A lot of other races mock black culture and how we love ‘fried chicken!’ What if I hate it? I don’t but still, what if I’m not even black? The color of my skin still hinders me because I’m dark and to be quite honest I don’t think that’s fair. My dad tells me all the time “that’s life”; I deal with it, I sit down at lunch while the Asian and Filipinos say ‘n*gga’ like its cool knowing that me and my friends are listening. It’s so annoying and offensive, but I guess we taught it to them. However, you would think what monkey see monkey don’t do, but I guess the saying is actually true, blacks refer to one another with the ‘n’ word and now the whole world thinks it’s okay!

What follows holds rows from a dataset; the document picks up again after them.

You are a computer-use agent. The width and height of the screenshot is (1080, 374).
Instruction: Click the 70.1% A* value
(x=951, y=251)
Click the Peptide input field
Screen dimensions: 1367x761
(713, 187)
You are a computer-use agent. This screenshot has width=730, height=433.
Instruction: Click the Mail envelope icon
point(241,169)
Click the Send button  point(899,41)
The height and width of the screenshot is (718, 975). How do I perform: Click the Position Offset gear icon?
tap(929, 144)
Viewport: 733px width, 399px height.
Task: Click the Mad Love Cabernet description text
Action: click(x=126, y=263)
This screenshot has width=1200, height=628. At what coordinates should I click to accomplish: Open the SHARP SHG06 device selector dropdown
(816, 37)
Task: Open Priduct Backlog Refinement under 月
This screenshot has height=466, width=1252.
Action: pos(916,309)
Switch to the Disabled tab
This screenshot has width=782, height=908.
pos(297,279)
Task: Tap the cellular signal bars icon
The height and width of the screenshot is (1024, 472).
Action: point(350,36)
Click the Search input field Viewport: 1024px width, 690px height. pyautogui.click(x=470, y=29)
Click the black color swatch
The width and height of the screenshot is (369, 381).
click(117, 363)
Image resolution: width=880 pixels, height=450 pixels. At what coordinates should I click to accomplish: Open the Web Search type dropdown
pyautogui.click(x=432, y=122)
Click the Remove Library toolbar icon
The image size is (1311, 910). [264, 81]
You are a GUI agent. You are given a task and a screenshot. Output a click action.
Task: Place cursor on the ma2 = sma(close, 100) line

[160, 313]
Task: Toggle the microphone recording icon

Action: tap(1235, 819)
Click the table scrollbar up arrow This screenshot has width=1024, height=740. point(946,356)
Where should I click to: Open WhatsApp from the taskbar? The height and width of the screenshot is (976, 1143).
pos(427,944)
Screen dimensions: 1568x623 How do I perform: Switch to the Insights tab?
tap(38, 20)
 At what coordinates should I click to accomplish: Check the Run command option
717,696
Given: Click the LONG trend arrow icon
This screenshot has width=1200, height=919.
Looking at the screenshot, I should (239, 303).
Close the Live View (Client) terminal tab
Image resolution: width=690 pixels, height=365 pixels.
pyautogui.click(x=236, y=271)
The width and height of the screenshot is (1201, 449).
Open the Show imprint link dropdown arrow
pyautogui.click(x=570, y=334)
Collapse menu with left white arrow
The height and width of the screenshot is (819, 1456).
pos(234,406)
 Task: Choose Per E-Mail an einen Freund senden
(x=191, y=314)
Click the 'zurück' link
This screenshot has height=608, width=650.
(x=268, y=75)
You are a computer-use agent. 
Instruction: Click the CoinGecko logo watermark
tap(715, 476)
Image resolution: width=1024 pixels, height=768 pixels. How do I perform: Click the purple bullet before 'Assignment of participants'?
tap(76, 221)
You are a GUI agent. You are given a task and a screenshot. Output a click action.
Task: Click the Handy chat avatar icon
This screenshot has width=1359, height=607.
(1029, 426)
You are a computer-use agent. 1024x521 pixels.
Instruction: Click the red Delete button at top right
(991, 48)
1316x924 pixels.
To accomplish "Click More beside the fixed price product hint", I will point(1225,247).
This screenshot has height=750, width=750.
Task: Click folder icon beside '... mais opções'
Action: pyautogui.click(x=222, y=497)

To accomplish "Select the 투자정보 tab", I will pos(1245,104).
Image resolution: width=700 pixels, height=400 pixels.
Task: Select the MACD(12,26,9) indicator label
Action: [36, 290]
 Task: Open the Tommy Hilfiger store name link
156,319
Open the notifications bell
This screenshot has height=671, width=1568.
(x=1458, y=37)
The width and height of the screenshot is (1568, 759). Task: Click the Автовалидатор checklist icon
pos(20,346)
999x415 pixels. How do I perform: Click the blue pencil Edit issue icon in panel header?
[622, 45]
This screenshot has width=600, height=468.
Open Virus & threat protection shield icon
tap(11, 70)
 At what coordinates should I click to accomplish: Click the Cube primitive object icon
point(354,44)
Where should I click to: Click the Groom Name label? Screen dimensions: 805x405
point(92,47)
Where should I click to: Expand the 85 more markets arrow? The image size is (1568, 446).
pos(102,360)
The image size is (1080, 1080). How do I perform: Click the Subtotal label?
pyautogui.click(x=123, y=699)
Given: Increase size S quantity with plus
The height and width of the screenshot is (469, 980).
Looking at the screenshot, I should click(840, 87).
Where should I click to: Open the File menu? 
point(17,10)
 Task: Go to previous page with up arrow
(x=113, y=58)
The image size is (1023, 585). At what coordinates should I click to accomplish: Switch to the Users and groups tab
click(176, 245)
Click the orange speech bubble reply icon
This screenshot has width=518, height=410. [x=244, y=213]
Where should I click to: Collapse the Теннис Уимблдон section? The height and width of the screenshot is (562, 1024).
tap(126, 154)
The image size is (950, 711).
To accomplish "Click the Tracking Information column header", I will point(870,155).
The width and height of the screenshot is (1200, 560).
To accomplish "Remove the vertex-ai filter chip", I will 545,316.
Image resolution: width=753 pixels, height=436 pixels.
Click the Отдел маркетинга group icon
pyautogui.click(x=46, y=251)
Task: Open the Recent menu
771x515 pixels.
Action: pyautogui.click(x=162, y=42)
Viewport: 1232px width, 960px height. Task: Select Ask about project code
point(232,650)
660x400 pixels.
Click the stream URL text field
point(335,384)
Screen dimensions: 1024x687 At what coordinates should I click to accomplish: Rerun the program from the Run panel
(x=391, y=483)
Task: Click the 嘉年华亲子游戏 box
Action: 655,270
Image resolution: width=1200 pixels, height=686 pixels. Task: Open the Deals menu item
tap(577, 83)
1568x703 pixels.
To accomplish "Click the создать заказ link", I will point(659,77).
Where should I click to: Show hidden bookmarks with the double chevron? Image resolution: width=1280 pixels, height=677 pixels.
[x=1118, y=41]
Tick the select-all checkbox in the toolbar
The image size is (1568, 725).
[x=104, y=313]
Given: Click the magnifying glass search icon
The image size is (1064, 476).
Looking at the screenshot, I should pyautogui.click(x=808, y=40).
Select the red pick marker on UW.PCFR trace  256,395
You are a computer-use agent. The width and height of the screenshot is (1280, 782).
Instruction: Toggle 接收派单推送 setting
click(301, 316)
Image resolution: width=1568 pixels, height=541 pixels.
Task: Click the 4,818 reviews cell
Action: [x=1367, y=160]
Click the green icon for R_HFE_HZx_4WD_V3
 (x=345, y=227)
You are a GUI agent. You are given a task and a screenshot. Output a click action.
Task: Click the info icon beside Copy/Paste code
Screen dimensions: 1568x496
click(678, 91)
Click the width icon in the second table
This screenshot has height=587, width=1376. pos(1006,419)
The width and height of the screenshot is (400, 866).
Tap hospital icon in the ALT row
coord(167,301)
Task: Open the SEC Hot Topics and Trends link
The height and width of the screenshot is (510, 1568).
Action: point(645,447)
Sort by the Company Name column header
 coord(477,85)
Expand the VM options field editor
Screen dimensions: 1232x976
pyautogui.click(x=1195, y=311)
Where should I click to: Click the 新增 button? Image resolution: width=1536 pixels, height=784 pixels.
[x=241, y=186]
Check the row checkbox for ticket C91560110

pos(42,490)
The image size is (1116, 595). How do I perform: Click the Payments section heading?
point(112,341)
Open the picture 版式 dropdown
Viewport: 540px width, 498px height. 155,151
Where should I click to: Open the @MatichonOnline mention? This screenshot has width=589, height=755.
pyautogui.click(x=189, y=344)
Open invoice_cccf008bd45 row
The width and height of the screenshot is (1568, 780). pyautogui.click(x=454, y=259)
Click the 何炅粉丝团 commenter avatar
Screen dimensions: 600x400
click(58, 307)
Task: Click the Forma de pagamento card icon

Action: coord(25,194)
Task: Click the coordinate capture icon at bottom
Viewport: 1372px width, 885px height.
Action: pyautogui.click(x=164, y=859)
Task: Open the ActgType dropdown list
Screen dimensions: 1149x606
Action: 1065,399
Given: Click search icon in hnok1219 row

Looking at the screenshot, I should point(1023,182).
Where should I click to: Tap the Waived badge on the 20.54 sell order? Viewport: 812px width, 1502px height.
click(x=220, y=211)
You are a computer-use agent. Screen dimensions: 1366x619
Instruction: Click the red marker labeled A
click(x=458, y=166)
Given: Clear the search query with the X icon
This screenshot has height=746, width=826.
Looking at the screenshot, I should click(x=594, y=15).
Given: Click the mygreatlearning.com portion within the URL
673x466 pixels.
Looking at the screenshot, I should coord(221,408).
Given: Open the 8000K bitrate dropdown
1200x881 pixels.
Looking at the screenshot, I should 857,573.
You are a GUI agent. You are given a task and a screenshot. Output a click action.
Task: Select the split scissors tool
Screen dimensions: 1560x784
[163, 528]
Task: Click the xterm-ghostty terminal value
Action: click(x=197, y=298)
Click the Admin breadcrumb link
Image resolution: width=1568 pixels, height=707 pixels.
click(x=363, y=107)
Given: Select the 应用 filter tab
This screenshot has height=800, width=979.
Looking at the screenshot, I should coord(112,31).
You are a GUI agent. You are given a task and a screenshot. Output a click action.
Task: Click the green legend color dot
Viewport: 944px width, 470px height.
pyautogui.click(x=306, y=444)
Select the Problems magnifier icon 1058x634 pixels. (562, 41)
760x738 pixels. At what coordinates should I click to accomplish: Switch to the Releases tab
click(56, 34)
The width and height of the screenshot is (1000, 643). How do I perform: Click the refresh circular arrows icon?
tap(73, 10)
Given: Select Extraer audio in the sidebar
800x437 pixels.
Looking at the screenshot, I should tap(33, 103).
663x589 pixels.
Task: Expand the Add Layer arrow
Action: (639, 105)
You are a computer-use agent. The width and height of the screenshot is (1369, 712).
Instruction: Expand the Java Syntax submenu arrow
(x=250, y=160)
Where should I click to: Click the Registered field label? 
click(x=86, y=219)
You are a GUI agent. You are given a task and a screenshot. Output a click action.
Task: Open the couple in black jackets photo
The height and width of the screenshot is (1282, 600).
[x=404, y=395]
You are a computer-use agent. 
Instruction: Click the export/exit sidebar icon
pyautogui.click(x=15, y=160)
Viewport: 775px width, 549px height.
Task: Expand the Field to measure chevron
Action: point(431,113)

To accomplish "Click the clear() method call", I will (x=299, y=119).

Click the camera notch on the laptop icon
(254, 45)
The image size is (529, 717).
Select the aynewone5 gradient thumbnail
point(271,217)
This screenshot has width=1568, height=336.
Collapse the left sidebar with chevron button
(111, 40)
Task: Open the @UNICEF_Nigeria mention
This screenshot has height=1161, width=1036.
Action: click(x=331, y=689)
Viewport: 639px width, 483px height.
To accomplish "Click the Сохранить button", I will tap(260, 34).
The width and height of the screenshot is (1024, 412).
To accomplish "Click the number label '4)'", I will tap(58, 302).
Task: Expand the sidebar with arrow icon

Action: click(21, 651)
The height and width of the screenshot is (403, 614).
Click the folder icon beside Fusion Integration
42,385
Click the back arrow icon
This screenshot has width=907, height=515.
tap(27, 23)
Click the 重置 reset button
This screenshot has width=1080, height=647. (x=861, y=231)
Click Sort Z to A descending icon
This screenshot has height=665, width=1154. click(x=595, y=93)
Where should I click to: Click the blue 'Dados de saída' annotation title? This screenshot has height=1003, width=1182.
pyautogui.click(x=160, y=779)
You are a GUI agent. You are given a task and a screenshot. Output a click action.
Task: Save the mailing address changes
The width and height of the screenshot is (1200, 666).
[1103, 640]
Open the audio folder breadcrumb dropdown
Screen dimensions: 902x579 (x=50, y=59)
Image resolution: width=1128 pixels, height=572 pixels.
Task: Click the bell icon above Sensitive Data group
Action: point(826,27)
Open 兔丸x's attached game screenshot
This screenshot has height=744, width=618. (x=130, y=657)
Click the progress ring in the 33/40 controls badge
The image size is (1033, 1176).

What is the most racist outrageous subject I have experienced was how someone called me stupid because I’m black, I wanted to jump down his throat and tap on his kidney’s but in situations like those, I fight back with words. But the question is, how much longer am I going to have to keep on fighting? I don’t know how it is to be of another race, but I know being black is tough and all you go through with is racism and I wonder when we’ll we be able to sit back and relax for once without societies stereotypes talking down to us because we are African American and a minority. To be black is to be beautiful, we are of so many different colors and cultures, I wish others would understand that and stop looking at me from the corner of their eye or assuming that a gun is in my bag. The truth is I’m an educated black lady who knows who I am and where I’m going.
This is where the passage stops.